コードギアスにニーナという登場人物がいる。眼鏡を掛けている人間嫌いの女である。コードギアスはブリタニアがイレヴンを差別しているという設定なので、その必要性から設けられたキャラである。スザク(イレヴン)と関わる人間がみんないい人ばかりだと、設定上問題があるからだ。そういう悪役ポジションだからなのか、アニメアニメしてない妙にリアルなキャラクターである。こういう女は現実によくいる。ニーナは生徒会長のミレイの幼馴染みであり、いつもミレイちゃんミレイちゃんと頼っている。人間が嫌いなので、ミレイに頼り切って、ミレイを自分の騎士のように見なしているわけだ。これもありがちである。

ニーナが造型された経緯については知らないし、調べるつもりもないが、アニメアニメしてるキャラではないので、谷口悟朗が実人生で知り合った人間をモデルにしていると想像。こういう「ひとりしか友達がいない」タイプの人間は結構いるのだ。ぼっちタイプが社交的な人間にぶらさがるわけである。その「たったひとりの親しい人間」の行く先々に付いてくる。

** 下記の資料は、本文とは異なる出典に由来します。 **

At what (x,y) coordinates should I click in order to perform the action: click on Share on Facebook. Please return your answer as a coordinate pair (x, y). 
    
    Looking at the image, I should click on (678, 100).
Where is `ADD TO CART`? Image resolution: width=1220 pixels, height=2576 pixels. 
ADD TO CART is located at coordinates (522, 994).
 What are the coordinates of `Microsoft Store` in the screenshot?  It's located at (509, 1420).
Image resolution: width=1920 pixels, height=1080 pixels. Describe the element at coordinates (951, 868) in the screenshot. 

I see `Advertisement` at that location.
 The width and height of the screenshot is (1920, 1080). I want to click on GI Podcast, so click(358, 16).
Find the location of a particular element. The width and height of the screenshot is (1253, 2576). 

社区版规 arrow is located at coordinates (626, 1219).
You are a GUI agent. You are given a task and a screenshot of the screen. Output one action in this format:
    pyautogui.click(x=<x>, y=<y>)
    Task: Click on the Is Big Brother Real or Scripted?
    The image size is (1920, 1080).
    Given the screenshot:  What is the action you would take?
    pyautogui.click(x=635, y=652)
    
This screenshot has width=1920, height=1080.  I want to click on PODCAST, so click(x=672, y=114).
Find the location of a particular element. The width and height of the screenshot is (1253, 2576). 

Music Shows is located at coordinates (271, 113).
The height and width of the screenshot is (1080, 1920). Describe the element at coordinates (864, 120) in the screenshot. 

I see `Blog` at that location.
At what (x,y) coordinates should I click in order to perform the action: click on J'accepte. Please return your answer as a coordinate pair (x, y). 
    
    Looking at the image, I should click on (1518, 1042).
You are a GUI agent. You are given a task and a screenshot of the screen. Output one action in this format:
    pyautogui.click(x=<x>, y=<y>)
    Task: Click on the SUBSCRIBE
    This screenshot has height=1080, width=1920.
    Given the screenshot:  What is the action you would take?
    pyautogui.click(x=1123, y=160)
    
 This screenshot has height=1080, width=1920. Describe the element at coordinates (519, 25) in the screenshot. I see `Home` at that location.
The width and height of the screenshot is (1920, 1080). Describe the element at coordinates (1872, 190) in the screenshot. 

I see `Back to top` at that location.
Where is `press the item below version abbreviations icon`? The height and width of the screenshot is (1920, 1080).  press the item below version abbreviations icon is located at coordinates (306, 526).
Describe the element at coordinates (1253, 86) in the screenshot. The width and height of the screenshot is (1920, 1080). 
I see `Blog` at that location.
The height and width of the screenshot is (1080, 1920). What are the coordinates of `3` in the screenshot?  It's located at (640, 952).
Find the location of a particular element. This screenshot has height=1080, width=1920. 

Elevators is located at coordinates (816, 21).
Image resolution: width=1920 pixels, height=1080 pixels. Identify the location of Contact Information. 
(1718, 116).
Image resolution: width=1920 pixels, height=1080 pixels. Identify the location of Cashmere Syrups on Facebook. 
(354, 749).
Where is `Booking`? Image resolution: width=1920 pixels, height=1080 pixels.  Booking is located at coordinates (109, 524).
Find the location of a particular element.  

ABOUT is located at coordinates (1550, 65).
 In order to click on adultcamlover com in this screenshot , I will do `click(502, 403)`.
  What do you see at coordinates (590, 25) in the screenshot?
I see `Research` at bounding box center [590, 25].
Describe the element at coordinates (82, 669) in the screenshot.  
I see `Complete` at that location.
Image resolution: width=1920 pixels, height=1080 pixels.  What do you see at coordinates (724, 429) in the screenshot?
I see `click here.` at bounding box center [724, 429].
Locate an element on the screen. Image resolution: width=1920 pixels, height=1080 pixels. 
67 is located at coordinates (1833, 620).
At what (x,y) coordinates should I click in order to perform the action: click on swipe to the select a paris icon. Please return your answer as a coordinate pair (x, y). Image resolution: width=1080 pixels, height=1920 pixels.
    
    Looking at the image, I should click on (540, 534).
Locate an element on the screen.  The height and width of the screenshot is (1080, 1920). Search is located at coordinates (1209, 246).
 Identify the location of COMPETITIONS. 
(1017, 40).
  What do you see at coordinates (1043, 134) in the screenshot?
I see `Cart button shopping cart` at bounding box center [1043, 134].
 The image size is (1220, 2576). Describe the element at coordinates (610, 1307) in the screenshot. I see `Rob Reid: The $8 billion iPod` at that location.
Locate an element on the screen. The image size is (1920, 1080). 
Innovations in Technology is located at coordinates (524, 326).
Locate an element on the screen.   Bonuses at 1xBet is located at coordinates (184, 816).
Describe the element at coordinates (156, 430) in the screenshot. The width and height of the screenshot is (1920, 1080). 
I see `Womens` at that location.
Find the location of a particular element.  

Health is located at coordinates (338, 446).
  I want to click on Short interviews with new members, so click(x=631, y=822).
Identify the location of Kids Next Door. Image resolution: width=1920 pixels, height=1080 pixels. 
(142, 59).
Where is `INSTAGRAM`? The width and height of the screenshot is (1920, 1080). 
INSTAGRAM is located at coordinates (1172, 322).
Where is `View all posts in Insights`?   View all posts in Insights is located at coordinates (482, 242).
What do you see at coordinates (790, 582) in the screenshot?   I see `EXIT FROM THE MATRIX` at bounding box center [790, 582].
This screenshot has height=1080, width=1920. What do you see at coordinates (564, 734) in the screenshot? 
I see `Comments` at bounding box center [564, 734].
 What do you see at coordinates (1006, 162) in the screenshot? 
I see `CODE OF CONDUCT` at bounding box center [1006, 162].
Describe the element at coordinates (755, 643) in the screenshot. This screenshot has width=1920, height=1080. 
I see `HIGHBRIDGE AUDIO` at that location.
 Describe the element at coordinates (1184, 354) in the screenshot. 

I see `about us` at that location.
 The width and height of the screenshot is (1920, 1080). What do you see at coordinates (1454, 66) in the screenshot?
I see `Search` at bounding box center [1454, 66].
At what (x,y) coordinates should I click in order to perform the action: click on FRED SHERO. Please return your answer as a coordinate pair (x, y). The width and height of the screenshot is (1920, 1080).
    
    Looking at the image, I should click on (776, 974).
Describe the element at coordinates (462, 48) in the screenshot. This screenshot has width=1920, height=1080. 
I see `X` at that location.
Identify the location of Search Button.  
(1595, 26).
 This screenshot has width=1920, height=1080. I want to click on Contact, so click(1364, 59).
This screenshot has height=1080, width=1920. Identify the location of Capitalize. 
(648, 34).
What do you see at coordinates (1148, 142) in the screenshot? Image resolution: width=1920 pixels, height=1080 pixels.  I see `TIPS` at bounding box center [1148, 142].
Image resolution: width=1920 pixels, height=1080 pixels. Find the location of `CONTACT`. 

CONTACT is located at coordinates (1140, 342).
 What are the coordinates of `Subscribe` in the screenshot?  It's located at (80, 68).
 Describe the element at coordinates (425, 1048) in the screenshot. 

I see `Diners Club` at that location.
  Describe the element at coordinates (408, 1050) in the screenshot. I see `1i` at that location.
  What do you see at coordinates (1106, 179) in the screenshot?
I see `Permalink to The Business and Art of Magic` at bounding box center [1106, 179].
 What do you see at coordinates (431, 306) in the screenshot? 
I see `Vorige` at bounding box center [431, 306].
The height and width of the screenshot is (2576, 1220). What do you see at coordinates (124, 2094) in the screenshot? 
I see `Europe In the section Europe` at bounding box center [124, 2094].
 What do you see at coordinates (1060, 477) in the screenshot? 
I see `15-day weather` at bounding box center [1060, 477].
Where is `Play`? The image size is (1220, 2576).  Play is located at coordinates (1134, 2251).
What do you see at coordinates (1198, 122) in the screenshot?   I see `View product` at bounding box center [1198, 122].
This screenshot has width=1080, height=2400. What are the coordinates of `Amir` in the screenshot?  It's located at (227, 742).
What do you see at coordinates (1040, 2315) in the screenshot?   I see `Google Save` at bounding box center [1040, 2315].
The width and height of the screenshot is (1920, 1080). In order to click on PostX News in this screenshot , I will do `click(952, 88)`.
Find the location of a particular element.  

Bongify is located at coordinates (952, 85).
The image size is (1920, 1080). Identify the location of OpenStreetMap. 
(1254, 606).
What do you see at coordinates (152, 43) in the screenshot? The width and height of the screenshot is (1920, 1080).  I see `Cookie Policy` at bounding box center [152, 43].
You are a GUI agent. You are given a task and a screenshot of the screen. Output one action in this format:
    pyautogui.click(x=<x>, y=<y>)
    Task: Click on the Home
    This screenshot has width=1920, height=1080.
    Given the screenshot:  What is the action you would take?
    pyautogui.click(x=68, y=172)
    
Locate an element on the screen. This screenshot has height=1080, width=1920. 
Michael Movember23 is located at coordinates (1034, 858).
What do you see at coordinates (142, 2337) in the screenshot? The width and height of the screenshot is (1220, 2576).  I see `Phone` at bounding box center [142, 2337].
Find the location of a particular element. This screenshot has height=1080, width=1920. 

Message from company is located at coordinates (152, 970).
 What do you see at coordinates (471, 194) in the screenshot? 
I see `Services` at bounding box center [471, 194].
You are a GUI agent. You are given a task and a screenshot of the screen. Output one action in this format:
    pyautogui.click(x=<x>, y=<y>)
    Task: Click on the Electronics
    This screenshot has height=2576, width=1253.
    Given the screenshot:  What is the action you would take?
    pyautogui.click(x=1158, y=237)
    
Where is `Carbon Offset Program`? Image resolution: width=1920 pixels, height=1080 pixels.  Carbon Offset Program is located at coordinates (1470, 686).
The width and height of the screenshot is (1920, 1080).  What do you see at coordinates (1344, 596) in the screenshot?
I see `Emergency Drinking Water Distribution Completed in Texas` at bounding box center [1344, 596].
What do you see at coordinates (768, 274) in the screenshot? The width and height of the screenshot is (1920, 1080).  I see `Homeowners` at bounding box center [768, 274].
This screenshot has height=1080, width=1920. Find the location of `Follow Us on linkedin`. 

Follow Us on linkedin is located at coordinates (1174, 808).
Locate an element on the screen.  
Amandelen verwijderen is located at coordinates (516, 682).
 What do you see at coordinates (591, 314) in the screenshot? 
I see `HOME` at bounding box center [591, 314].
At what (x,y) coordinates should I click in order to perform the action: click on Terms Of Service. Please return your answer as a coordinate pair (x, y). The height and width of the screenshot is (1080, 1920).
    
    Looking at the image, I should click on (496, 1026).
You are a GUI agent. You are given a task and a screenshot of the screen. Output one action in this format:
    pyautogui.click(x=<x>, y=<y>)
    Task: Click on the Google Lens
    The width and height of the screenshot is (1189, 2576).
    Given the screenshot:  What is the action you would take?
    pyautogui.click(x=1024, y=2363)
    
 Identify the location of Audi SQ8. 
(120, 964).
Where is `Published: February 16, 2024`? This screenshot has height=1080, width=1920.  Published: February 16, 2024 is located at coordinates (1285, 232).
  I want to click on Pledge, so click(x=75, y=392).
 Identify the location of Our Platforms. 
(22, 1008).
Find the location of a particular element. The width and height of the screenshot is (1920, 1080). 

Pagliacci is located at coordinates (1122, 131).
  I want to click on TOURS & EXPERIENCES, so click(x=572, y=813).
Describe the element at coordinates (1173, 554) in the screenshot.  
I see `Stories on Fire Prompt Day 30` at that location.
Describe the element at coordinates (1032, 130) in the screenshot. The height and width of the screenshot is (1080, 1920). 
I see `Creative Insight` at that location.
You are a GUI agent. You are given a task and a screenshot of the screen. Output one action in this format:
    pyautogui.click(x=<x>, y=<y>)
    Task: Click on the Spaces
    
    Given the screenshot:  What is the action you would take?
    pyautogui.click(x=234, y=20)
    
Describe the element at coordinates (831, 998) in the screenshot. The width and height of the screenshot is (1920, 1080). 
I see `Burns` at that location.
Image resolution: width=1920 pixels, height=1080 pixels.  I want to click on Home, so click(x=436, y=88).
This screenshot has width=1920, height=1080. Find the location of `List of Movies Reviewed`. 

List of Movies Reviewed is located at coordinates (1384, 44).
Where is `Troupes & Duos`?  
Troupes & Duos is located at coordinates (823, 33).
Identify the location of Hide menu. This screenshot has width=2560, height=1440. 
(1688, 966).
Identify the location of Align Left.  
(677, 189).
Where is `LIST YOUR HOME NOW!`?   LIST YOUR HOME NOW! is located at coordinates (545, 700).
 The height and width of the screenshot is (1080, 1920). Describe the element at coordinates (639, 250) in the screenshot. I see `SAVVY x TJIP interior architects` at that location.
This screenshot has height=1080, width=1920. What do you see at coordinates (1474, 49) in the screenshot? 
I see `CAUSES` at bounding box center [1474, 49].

こういう関係性を美化したのが、暁美ほむらである。ほむらは人間嫌いであり、まどかだけを神格化している。まどかは誰とでも友達になるタイプだが、そういう社交的な人間にはぼっちタイプが近づいてくるのである。まどかと友達になると必ず人間嫌いのほむらが付いてくるのでウザイというパターンだ。まどかマギカでは、ほむらが美化されているので、その果てにああいうエンディングになったのである。もしリアル感のあるドラマであれば、まどかにくっついてくるほむらの痛々しいエピソードが連なっただろう。まどかマギカはリアル感のある作品ではなく、女の子同士の百合関係を美化するのが目的だから、ほむらのまどかへの一方的な感情が、そのまま肯定される作品となったのである。


ぼっちは以下のようなパターンがあると思われる。

(1)完全な孤立
(2)集団に最下層として入れてもらう
(3)特定のひとりに依存する

(3)は生存戦略としては優れている気がするが、一番人間嫌いの度合いが強い印象がある。ひとりだけと親しくしようとして、他の人間とは親しくしないのだから、かなり厭人的なオーラがある。暁美ほむらも、リアルにいたらかなり厭人的な眼鏡女なのである。社交的なまどかが行くところに必ず付いてくるウザい存在なのだ。このタイプの女は「他の人間からわたしを守って」というオーラがすごい。無力な人間嫌いとして社交的なひとりの人物(自分を守ってくれそうな人物)に依存するのだ。しかし、まどかマギカでは、まどかを守るという立ち位置である。ここがアニメ的に美化されたポイントであり、それがゆえにアニメアニメした名作(百合に媚びて喜ばれた作品)ではあるが、アニメファン以外に広がらなかった要因である。